## [What the task requires]
Going line by line through the listing below, count those with the string "computer" and answer with the number alone.

##############################

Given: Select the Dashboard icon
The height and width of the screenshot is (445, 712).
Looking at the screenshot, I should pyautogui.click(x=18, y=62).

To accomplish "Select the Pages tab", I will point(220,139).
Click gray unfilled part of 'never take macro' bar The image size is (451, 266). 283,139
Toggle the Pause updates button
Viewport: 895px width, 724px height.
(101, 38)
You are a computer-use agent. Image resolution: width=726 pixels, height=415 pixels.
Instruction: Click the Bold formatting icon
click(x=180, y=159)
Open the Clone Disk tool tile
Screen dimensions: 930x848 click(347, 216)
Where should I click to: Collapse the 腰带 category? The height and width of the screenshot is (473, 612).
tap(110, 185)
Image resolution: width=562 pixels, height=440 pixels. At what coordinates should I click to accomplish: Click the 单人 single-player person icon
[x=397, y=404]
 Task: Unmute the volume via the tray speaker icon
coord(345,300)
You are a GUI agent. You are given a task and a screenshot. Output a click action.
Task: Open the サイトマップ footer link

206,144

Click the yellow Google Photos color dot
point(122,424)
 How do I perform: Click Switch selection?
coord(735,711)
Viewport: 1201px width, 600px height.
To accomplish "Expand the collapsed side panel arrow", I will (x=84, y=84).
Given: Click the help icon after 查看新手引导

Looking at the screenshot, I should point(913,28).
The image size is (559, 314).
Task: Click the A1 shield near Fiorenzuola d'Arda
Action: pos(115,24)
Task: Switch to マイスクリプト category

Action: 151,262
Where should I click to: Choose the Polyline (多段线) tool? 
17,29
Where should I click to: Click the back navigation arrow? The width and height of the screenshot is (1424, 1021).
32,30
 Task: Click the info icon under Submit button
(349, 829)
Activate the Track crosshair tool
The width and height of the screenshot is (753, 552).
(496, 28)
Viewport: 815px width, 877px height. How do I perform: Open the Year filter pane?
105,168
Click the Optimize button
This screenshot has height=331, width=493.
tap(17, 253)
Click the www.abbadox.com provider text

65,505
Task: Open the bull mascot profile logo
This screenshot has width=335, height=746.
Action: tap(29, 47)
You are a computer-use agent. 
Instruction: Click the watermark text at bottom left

##############################

## [Result of this exercise]
2